#### BRIEF
Find how many lines in the material below contain the word "toolbar" and give only that number.
Start of SOURCE INFORMATION
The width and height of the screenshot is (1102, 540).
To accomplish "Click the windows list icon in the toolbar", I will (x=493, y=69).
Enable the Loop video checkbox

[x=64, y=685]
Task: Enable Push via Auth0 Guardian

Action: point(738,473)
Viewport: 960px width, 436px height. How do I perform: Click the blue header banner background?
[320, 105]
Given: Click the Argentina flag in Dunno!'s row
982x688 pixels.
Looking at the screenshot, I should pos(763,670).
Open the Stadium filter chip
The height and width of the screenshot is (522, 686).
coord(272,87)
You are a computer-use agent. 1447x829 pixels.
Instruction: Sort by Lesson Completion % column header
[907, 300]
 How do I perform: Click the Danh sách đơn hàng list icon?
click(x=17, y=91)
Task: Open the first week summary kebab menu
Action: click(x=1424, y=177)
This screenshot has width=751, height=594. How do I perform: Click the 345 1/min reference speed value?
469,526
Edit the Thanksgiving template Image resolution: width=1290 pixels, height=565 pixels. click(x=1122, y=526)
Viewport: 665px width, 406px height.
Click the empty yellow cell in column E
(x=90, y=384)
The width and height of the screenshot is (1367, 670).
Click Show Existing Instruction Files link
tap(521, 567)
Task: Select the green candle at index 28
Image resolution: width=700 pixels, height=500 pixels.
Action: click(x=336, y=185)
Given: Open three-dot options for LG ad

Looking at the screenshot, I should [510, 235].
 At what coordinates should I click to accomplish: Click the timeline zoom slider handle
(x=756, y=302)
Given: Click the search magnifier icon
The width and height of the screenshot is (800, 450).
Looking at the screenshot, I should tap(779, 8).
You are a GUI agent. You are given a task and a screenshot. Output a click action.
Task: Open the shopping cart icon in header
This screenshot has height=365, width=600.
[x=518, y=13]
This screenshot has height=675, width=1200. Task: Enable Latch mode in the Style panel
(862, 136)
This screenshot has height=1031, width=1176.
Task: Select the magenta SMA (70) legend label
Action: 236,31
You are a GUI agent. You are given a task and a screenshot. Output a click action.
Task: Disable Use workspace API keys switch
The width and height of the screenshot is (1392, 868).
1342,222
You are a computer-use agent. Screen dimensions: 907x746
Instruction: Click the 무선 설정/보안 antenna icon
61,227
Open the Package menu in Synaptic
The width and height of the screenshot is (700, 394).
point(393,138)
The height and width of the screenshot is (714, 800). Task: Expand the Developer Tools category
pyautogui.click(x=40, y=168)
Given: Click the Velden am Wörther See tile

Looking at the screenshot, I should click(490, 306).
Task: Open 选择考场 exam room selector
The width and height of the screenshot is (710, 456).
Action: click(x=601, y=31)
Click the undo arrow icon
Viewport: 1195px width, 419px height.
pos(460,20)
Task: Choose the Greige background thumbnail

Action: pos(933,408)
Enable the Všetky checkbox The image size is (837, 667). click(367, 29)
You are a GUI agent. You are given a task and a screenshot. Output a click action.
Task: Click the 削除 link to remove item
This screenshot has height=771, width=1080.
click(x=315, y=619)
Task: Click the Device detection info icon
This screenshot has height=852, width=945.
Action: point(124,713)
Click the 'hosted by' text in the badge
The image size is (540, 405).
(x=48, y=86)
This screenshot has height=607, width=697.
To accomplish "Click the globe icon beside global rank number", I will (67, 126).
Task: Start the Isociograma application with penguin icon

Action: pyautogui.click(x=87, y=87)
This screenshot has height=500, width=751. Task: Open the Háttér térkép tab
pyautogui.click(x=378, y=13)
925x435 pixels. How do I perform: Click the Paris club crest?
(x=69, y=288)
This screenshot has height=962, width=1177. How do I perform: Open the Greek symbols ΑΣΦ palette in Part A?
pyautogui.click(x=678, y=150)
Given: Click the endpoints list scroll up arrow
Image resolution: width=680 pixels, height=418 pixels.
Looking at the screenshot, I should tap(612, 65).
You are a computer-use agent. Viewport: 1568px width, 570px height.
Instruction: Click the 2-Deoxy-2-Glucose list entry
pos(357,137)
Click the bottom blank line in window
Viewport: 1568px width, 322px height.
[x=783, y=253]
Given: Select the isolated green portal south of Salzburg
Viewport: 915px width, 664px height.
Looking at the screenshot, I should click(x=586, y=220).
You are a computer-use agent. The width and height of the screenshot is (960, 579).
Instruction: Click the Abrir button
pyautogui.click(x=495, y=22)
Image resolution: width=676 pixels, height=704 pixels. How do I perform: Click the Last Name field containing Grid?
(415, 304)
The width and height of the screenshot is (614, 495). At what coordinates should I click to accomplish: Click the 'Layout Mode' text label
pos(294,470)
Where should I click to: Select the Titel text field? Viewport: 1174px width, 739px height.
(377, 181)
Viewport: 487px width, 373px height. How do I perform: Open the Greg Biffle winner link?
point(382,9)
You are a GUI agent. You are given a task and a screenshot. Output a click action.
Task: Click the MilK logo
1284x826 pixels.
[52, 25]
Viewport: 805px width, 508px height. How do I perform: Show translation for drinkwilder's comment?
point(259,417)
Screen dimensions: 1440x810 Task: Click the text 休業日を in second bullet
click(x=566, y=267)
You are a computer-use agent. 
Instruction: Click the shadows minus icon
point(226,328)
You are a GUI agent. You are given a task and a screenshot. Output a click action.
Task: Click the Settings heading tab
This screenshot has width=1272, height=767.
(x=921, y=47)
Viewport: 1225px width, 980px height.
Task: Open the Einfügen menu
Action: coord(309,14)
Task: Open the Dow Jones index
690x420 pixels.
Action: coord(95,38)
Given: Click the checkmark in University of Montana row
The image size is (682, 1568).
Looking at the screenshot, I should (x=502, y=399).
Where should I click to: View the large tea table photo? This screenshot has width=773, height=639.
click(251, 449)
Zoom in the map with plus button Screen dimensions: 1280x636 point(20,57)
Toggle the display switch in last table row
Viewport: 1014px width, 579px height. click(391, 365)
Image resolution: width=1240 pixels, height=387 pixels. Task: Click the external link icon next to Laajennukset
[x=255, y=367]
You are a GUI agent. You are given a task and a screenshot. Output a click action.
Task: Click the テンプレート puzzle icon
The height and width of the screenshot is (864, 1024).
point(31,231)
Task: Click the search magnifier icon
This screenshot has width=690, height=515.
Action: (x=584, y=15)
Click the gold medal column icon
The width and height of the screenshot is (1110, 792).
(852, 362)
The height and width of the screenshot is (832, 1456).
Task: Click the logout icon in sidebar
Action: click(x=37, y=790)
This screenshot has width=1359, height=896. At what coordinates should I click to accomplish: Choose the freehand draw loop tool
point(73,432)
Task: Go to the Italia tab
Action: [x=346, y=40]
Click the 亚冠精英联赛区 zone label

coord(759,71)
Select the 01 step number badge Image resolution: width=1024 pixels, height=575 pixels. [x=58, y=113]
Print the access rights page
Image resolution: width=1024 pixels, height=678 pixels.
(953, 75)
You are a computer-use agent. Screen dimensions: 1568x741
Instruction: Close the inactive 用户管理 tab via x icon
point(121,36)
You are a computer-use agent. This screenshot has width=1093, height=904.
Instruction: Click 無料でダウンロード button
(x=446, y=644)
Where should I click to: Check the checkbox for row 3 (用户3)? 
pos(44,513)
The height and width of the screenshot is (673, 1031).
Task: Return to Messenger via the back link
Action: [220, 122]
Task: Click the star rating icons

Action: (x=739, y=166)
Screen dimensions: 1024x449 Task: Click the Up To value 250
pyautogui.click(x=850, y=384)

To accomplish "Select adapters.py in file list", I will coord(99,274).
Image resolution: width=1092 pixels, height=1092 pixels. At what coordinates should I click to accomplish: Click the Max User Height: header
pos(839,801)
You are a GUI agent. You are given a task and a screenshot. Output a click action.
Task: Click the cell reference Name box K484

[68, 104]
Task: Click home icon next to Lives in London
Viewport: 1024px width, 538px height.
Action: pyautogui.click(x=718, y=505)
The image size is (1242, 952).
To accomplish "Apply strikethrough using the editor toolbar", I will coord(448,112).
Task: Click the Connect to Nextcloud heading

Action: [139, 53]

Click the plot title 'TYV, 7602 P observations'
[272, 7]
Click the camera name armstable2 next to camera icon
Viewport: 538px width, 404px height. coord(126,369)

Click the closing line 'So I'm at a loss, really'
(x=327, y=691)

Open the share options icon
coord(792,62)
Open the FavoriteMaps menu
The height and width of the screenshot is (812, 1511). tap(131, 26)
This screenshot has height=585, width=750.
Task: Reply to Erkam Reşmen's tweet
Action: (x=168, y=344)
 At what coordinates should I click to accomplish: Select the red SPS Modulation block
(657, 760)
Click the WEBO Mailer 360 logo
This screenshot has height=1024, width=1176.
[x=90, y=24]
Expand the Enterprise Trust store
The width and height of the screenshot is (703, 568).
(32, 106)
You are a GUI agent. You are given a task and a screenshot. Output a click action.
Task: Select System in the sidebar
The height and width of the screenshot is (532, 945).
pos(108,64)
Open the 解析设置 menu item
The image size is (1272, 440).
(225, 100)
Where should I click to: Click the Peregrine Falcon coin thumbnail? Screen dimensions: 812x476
End of SOURCE INFORMATION
#### SOLUTION FOR THIS EXERCISE
2